Fruto de su actividad literaria fueron las obras: La città del sole, su obra más conocida, en la que describe una sociedad que vive según las leyes de la naturaleza y que espera, por la revelación, una vida mejor; Metaphisica, gran enciclopedia en 18 libros; Theologia, en 30 libros; y las dos obras de teología práctica: Atheismus triumphatus y Reminiscentur. Sobre la acción política de las naciones católicas tratan La monarchia di Spagna y Antiveneti. Escribió también en defensa de Galileo Apologia pro Galileo, en la que enseña que no es la Biblia la que esclarece la física, sino ésta a aquélla, en los pasajes que sea necesario.
Liberado de la cárcel en 1629, gozó del favor del Papa Urbano VIII, quien le tomó como consultor en asuntos de astrología y política. Pero reclamado de nuevo por los españoles por suponer que formaba parte de una nueva conspiración en Nápoles, se ve obligado a huir a Francia en 1634. Aquí es bien acogido por el rey Luis XIII, y respetado tanto por intelectuales como por nobles. Es en Francia donde publica Philosophia realis, Quaestiones y De Praedestinatione. Muerto en el convento de San Honorato, sus cenizas fueron dispersadas durante las turbulencias de la Revolución.


Fragmentos extraídos de: www.mcnbiografias.com


Campanella es uno de los grandes genios de la humanidad, una de esas figuras que nos hacen --cuando tantas conductas nos dan vergüenza de pertenecer al género humano-- reconciliarnos con la especie de la que somos miembros.

El Cardenal Pallavicini dijo que Campanella era un hombre que lo ha leído todo, que lo recuerda todo, de descollante talento, pero indomable. ¿Qué mayor elogio? A Campanella le daríamos, así, el título honorífico de uir indomabilis, hombre indomable. Adalid de la justicia, no se deja domeñar ni doblegar.

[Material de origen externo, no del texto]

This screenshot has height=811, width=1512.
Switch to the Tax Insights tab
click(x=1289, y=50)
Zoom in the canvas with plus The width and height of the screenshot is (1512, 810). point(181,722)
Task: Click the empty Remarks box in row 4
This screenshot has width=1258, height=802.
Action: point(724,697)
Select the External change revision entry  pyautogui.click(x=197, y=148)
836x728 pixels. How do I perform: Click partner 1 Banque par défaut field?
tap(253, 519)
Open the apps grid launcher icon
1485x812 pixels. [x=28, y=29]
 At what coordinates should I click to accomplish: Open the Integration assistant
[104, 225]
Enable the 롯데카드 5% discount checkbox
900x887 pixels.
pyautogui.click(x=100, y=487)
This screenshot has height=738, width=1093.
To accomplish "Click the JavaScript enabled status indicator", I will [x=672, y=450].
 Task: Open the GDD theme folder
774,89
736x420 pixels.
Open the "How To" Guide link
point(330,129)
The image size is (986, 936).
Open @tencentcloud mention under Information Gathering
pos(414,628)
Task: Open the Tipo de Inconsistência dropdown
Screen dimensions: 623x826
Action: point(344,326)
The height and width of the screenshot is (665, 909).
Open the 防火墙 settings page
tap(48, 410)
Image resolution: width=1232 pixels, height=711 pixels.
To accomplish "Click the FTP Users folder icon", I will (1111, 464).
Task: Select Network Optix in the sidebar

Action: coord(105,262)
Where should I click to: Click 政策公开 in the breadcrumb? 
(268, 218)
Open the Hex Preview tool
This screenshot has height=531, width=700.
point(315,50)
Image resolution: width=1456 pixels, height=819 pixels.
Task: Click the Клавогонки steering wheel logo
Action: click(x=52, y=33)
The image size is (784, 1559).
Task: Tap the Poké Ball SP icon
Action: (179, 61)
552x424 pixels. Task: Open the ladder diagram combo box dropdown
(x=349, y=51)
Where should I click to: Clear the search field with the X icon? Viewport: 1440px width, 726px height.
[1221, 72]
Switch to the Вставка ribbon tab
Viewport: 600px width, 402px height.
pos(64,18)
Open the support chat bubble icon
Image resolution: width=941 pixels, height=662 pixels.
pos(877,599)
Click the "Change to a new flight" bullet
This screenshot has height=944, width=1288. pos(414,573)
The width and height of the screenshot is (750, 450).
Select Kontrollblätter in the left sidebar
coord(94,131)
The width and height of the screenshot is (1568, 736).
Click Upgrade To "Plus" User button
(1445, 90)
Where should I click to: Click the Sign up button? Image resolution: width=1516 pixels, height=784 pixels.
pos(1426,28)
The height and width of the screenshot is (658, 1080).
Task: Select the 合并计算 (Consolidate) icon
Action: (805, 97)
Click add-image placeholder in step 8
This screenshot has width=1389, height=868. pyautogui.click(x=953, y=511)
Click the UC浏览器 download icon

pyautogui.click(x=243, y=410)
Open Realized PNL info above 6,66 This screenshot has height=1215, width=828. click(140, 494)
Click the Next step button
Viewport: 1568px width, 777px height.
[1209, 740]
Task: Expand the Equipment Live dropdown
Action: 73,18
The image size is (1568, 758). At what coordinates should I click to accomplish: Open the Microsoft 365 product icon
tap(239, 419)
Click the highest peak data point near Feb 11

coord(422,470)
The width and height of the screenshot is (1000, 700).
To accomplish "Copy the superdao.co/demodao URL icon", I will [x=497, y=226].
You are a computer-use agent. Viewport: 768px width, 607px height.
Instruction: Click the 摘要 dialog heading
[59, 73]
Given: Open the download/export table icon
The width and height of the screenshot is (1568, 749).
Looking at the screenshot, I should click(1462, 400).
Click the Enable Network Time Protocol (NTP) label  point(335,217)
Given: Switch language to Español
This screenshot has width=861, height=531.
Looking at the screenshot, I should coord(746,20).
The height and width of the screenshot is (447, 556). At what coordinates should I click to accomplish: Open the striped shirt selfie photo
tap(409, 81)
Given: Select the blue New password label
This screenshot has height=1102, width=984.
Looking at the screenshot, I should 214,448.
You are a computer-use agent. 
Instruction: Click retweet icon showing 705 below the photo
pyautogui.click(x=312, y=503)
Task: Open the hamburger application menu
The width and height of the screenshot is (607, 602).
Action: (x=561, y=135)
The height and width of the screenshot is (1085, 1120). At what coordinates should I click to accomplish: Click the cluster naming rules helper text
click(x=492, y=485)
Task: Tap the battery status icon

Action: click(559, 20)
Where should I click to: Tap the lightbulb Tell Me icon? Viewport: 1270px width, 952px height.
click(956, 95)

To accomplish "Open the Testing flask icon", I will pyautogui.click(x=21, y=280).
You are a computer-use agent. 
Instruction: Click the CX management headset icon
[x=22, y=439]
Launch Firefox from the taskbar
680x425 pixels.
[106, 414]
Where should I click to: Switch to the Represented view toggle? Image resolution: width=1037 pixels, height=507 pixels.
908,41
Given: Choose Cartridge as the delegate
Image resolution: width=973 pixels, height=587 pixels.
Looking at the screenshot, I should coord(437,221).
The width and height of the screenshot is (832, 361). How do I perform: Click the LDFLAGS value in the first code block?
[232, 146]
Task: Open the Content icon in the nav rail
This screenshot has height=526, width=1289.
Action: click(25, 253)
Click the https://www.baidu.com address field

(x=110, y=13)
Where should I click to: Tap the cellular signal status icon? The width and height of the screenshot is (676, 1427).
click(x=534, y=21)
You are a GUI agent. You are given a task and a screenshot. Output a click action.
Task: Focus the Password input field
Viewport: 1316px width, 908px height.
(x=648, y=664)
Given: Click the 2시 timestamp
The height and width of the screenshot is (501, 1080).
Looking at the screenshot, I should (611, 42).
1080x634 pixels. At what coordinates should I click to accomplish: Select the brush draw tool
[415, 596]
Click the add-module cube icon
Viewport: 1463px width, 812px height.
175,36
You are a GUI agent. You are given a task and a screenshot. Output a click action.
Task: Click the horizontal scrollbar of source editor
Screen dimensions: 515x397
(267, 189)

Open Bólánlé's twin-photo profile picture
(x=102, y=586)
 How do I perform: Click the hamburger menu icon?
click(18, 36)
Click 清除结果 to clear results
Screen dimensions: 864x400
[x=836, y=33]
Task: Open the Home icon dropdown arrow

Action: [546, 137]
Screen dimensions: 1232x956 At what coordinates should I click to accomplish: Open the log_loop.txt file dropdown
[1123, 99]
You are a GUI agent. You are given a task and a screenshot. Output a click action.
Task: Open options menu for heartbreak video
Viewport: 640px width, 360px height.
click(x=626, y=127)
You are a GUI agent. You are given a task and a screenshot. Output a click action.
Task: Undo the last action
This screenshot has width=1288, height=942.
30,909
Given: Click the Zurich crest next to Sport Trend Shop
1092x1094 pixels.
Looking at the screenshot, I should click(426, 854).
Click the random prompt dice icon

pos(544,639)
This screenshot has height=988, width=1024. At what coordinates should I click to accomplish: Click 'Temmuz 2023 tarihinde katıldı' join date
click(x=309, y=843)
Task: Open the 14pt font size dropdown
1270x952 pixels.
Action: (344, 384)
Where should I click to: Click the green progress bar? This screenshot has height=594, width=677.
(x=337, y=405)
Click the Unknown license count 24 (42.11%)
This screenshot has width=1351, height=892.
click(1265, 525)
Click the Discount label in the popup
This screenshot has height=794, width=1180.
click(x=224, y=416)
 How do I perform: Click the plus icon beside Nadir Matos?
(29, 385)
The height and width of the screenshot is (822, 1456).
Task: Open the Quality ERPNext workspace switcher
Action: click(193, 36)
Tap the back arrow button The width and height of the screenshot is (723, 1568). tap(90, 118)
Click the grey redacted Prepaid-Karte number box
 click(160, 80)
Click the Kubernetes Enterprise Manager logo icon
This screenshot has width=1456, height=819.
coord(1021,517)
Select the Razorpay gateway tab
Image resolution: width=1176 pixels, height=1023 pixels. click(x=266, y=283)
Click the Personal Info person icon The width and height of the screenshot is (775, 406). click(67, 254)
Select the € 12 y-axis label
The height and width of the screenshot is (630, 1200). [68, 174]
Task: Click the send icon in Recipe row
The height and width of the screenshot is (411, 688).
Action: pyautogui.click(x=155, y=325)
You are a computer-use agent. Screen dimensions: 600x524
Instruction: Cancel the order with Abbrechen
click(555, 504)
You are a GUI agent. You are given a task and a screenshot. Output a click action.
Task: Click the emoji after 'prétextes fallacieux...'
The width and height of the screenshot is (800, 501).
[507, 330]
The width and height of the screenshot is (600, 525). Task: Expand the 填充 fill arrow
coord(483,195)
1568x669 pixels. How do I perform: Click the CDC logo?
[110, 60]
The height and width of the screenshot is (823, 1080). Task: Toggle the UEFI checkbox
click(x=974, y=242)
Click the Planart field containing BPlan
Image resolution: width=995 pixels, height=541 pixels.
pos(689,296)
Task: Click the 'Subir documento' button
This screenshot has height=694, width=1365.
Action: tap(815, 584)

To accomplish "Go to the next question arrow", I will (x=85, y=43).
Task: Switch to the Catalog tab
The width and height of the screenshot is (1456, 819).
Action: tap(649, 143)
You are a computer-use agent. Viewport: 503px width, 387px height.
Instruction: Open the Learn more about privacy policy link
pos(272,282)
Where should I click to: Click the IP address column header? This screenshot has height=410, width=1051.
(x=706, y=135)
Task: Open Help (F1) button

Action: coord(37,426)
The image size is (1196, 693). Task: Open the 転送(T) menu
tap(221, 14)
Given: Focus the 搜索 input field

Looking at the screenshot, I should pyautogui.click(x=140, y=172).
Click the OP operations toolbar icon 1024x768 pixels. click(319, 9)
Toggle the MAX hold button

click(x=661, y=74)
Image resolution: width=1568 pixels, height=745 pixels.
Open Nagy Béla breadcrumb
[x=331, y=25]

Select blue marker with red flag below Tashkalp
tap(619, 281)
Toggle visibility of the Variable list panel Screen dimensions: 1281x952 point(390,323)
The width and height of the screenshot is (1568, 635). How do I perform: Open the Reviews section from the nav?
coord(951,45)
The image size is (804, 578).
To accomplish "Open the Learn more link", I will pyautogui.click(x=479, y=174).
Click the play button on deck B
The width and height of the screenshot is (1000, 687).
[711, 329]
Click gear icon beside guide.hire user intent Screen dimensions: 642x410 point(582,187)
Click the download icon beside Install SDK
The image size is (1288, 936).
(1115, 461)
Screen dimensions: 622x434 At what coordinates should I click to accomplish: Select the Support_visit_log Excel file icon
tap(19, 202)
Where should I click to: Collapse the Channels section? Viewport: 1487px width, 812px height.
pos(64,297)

Cuando mencionamos sus estancias en prisión, hay que tener en cuenta que los presidios y calabozos de la época eran mazmorras angostísimas, lóbregas, húmedas, plagadas de ratas y parásitos, malolientes, sin ventilación; que las condiciones de detención eran espantosas, crueles, vejatorias; que durante sendas fases iniciales de varios de esos encarcelamientos --podían ser semanas, meses o años-- Campanella sufrió sádicos interrogatorios bajo la tortura (y la Inquisición Real sabía cómo torturar, porque los mejores médicos de la época la asesoraban sobre cómo infligir el máximo dolor, aprovechando para ello los avances de la ciencia anatómica, que iba adelantando día a día).

¿Qué elogio sería bastante para un hombre que, en esas condiciones (encarcelado bajo falsas acusaciones, sólo porque sus ideas parecían peligrosas al poder, aunque nunca hiciera llamamiento alguno a la lucha contra ese poder), lejos de amilanarse, lejos de agachar la cabeza, sigue escribiendo sus obras --en latín y en italiano--, argumentando, demostrando sus tesis, abogando por el comunismo, denunciando la propiedad privada y desenmascarando las argucias de sus ensalzadores (y eso sin tener acceso a bibliotecas, citando de memoria, teniendo que mendigar a sus carceleros papel y tinta)?